We do not endorse a mandatory rule that would require an upsetting of convictions in all cases where a defendant is not individually advised of his or her right to counsel. See State v. VanRiper, 250 N.J. Super. 451, 595 A.2d 516 (App.Div.1991). But the defendant's position in this case requires further analysis. Defendant apparently knew that she had the right to an attorney. She apparently waived this right on the assumption that both she and the State would put in their cases, responding solely to the Judge. She appears to have wanted to testify, but backed away when she found that she was going to be cross-examined by the officer, and had no attorney to protect her. Thus it was not the lack of advice concerning her right to retain an attorney, but the departure from normal procedure that caused defendant to forego her right to testify.
This was not the classic case of leaving the scene of an accident. Defendant stopped a few hundred feet away, albeit possibly
[266 NJSuper Page 168]
because of a damaged tire or being flagged down by another motorist.

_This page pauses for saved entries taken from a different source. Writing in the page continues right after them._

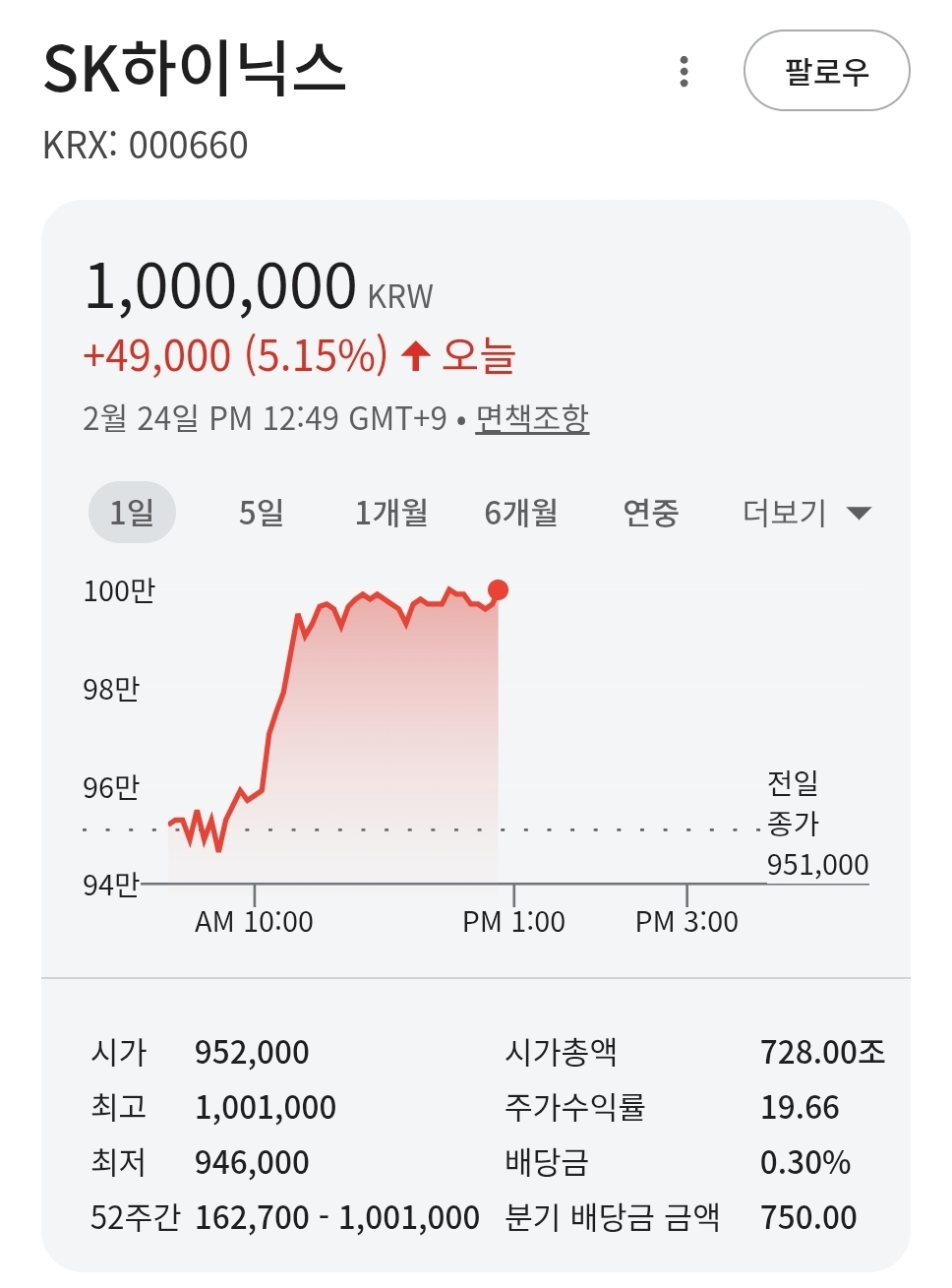This screenshot has height=1288, width=952.
Task: Click the 전일 종가 951,000 label
Action: coord(816,825)
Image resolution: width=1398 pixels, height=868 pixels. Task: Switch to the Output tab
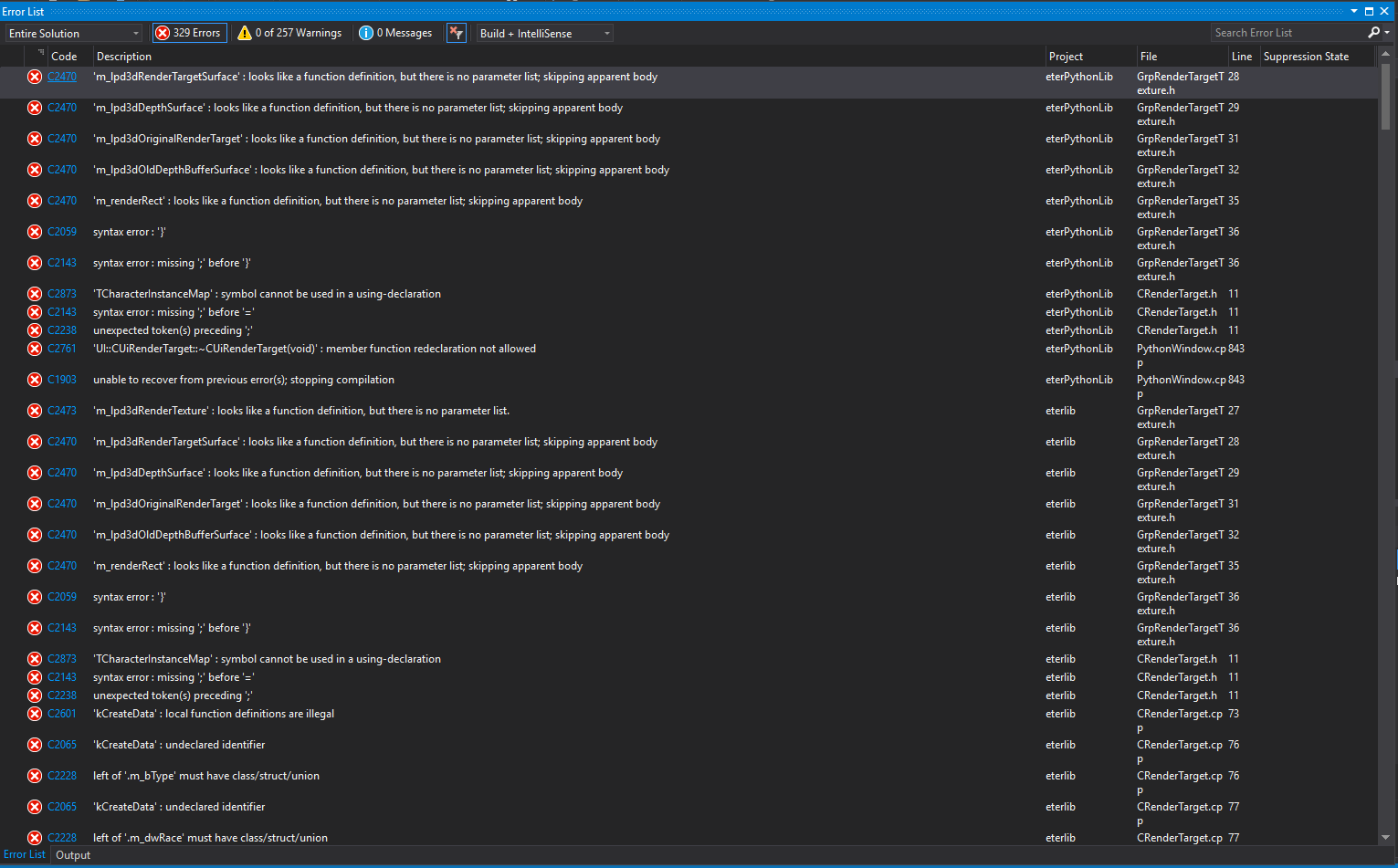72,855
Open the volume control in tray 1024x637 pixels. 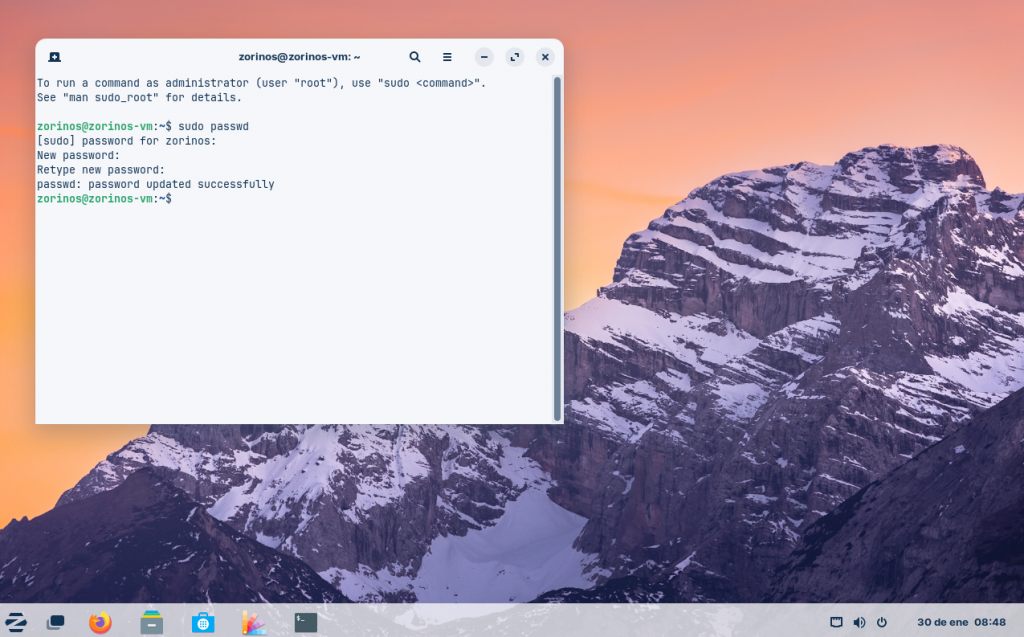coord(859,622)
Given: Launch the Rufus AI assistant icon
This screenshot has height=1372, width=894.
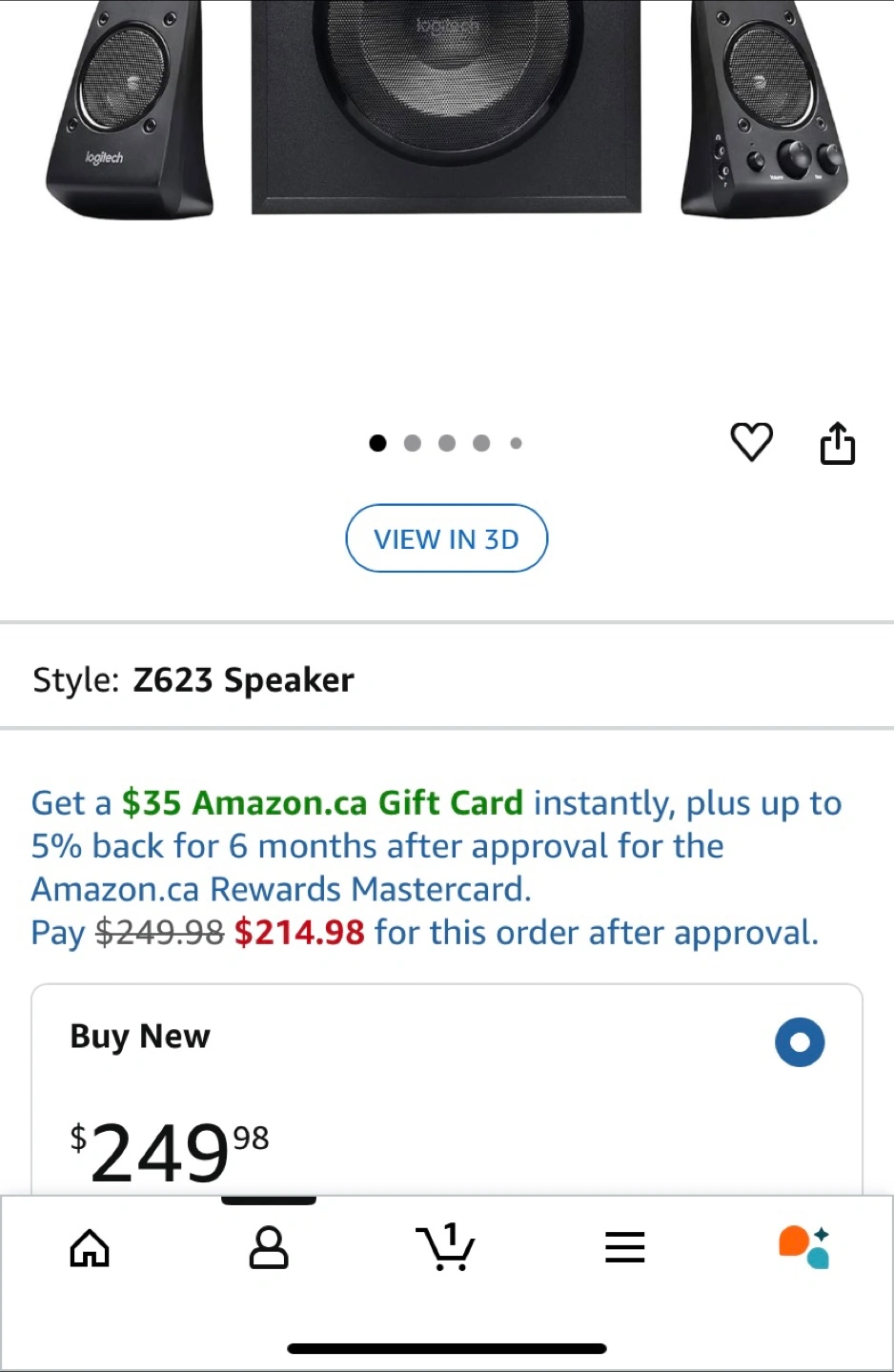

She did stop, however, walk back to the scene, and flag down the police car. She was suffering from a head injury and apparently was dazed. The rescue squad transported her to the hospital. Perhaps there would have been sufficient proof that she intended to leave the scene, but her testimony was not heard, ostensibly because the trial Judge, over objection, permitted a police officer to act, in effect, as a municipal prosecutor.
From the aggregate of these circumstances (the questionable procedure whereby the officer was permitted to question defendant, and defendant's expressed need for counsel), the interests of Justice call for a new trial. Defendant may be heard with or without an attorney. She should be secure in the knowledge that she will be faced either with cross-examination by an attorney representing the State and may then bring counsel of her own, or will be faced by no attorney and, if she wishes, can leave any questioning to an impartial Judge.
The convictions are reversed, and the matter is remanded to the Plainfield Municipal Court for a new trial.